Dieudonné Kpari, chef dudit secteur, se dit profondément préoccupé et tire la sonnette d’alarme auprès des autorités provinciales ainsi que d’autres partenaires.
» Les trois zones de santé de Linga, Rethy et Jiba, implantées dans mon entité, peinent à bien fonctionner faute d’appuis nécessaires à leur bon fonctionnement. J’appelle le gouvernement provincial et les autres partenaires à intervenir pour sauver la situation « , a déclaré le premier citoyen de Walendu Pitsi.
Concernant le retour de la sécurité et la restauration de l’autorité de l’État, Dieudonné Kpari révèle : » Mon entité a connu un moment de turbulence sécuritaire. J’ai tout fait pour rétablir la cohésion sociale et l’acceptation mutuelle entre les communautés voisines. Toutefois, le véritable défi demeure la présence des détenteurs illégaux d’armes de la CODECO et la faible présence des FARDC, qui n’occupent actuellement que trois (3) groupements sur les onze (11) que compte le secteur de Walendu Pitsi. »
Et de poursuivre : » Il est donc nécessaire qu’un déploiement renforcé des forces de défense et de sécurité soit effectué afin de consolider la restauration totale de l’autorité de l’État « .
En outre, il a appelé les personnes de bonne volonté à appuyer les villages du secteur de Walendu Pitsi en points d’eau potable, ainsi qu’à œuvrer pour la réhabilitation et la construction des antennes de réseaux cellulaires, afin d’améliorer la couverture réseau, un pilier non négligeable pour la sécurité et le développement des populations.

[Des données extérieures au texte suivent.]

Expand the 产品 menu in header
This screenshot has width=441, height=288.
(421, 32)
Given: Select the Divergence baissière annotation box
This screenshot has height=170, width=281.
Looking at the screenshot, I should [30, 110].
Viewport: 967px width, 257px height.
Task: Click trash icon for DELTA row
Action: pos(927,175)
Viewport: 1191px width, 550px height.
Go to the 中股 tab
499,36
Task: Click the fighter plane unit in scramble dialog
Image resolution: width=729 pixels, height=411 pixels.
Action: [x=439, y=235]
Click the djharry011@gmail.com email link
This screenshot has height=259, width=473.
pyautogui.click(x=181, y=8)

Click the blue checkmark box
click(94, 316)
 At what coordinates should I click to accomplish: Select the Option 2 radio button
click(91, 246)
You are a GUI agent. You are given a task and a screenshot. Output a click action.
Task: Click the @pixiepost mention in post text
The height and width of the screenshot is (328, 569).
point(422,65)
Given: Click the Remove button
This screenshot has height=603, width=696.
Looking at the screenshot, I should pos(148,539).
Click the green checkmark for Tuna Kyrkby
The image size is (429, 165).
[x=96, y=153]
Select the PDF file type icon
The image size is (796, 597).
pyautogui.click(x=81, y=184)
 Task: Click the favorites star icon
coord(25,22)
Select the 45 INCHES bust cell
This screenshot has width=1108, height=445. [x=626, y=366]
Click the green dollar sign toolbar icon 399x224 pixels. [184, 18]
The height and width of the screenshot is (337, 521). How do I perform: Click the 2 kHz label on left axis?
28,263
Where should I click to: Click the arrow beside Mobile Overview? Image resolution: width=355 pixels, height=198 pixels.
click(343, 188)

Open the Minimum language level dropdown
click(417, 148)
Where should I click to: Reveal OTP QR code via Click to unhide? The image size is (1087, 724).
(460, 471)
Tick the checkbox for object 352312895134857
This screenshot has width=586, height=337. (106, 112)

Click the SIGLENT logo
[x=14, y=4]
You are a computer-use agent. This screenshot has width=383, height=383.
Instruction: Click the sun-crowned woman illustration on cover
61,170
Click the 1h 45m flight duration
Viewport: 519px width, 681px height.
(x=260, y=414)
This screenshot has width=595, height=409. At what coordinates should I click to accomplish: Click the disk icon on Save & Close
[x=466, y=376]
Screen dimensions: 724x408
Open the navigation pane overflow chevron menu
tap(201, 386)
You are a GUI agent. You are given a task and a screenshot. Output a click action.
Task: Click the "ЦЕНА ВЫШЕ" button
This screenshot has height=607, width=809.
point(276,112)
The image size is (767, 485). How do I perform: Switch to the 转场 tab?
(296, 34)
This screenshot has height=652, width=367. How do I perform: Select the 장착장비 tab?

Enfin, Dieudonné Kpari a encouragé ses administrés, notamment les chefs de groupements, à lui souder les coudes, et a exhorté la population à prendre l’agriculture au sérieux pour créer la richesse, combattre la pauvreté et garantir la stabilité socioéconomique et sécuritaire sur toute l’étendue du secteur de Walendu Pitsi.